Problems and tasks.
a - In the passage on the Bush school testing plan, which three states did Powden use to test the model retroactively?
b - Arrange the records as a numbered list, starting with the line that contains "Task: Open Monitor via its globe icon" and going on through the last line of the records, with blank lines left out.

Powden, then Sen. Jim Jeffords’s staff director on the Senate Health, Education, Labor and Pensions Committee, was part of a bipartisan group of congressional staffers readying the Bush plan for a vote by the full Senate. The House and Senate committees had already signed off on the plan and its core proposal to test every third- through eighth-grader in the public schools and then sanction their schools (and school systems and states) if their test scores failed to improve. It was a plan on which George W. Bush had run for president—his single best claim to being a “compassionate conservative.” The public was demanding school reform, and it was badly needed.

But Powden, an 18-year Hill veteran, doubted the plan’s ability to gauge schools’ performance correctly—the linchpin of the Bush plan. So, as an experiment, he applied the Bush model retroactively to test scores in Connecticut, North Carolina, and Texas, three states that had improved their scores significantly in recent years. He discovered that the vast majority of the states’ schools—schools with established track records in raising student achievement—would be labeled failures under the Bush system. When Powden presented his findings to White House officials and his fellow Senate staffers at a late-night meeting at the Dirksen Senate Office Building “there was stunned silence,” recalls a participant. Powden, they realized, had just turned the cornerstone of their school reform package into dust.

White House education advisor Sandy Kress, the testing plan’s author, scrambled to draft a new plan that the Senate passed in June. But independent testing experts who had read the plan’s fine print pointed out that the new plan was no less flawed than the original. Kress himself would later call the new plan “Rube Goldbergesque.”

Material shown.
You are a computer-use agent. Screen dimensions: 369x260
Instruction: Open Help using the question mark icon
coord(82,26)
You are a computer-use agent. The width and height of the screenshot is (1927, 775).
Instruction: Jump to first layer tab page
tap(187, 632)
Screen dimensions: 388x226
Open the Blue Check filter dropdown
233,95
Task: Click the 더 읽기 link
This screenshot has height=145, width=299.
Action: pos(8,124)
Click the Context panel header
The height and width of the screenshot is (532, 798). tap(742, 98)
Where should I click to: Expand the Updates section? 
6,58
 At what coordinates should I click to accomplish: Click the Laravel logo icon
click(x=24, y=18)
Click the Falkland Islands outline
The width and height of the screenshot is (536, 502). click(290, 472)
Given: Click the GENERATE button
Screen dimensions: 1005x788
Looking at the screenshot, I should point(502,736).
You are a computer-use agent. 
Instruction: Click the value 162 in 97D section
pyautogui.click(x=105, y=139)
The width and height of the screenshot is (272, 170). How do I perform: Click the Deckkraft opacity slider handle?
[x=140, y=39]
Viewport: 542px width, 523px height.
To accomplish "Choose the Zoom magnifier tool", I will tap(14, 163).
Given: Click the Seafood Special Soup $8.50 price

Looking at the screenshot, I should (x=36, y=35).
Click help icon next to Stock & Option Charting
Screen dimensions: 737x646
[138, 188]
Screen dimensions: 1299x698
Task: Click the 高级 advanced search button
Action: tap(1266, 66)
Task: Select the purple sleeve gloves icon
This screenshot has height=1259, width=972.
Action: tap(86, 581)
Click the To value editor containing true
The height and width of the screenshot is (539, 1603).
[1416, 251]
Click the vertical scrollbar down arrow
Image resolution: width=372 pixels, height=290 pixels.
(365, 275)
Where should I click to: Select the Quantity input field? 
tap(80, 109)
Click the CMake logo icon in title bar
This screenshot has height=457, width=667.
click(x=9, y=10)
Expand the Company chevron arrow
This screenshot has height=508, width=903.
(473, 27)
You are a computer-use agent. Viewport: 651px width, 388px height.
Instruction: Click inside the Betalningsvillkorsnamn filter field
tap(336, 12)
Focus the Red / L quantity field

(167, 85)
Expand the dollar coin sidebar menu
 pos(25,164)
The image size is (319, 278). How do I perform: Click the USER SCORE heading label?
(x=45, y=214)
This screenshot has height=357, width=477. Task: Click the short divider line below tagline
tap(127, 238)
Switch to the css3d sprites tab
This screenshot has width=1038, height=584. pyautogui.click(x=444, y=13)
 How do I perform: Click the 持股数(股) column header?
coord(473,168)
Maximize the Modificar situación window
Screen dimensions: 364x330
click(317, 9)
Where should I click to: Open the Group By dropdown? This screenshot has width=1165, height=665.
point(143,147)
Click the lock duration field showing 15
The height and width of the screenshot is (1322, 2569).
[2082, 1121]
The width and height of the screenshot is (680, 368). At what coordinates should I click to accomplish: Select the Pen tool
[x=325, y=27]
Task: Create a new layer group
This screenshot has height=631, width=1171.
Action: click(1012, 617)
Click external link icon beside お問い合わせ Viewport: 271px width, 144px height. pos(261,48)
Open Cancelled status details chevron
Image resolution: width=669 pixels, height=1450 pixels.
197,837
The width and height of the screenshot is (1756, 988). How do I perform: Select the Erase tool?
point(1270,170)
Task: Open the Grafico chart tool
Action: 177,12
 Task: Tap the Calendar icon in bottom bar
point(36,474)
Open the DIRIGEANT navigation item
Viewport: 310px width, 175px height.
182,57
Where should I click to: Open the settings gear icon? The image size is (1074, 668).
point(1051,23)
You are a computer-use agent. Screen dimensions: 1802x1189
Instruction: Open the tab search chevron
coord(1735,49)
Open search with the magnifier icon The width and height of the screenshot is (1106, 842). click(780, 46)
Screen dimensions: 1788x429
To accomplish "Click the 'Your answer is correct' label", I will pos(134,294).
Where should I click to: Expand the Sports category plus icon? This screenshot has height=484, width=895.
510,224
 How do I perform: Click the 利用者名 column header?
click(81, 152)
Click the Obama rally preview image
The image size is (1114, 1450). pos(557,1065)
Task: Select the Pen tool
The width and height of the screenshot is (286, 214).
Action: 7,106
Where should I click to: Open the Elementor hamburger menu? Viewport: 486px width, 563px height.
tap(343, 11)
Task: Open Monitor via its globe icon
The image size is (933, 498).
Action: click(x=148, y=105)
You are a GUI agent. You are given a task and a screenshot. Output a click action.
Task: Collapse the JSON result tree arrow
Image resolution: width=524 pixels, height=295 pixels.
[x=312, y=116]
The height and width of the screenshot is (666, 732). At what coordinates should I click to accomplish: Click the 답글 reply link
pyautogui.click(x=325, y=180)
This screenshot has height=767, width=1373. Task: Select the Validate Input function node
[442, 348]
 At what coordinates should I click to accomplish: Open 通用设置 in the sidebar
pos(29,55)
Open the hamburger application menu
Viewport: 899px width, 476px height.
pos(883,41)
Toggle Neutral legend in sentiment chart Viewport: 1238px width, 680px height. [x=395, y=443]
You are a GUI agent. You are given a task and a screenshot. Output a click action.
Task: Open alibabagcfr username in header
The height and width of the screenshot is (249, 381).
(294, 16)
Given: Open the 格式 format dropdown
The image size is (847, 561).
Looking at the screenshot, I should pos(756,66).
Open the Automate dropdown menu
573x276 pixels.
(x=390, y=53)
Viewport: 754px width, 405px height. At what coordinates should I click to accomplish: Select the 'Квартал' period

Set of answers.
a - Connecticut, North Carolina, and Texas.

b -
1. Task: Open Monitor via its globe icon
2. The image size is (933, 498).
3. Action: click(x=148, y=105)
4. You are a GUI agent. You are given a task and a screenshot. Output a click action.
5. Task: Collapse the JSON result tree arrow
6. Image resolution: width=524 pixels, height=295 pixels.
7. [x=312, y=116]
8. The height and width of the screenshot is (666, 732). At what coordinates should I click to accomplish: Click the 답글 reply link
9. pyautogui.click(x=325, y=180)
10. This screenshot has height=767, width=1373. Task: Select the Validate Input function node
11. [442, 348]
12.  At what coordinates should I click to accomplish: Open 通用设置 in the sidebar
13. pos(29,55)
14. Open the hamburger application menu
15. Viewport: 899px width, 476px height.
16. pos(883,41)
17. Toggle Neutral legend in sentiment chart Viewport: 1238px width, 680px height. [x=395, y=443]
18. You are a GUI agent. You are given a task and a screenshot. Output a click action.
19. Task: Open alibabagcfr username in header
20. The height and width of the screenshot is (249, 381).
21. (294, 16)
22. Given: Open the 格式 format dropdown
23. The image size is (847, 561).
24. Looking at the screenshot, I should pos(756,66).
25. Open the Automate dropdown menu
26. 573x276 pixels.
27. (x=390, y=53)
28. Viewport: 754px width, 405px height. At what coordinates should I click to accomplish: Select the 'Квартал' period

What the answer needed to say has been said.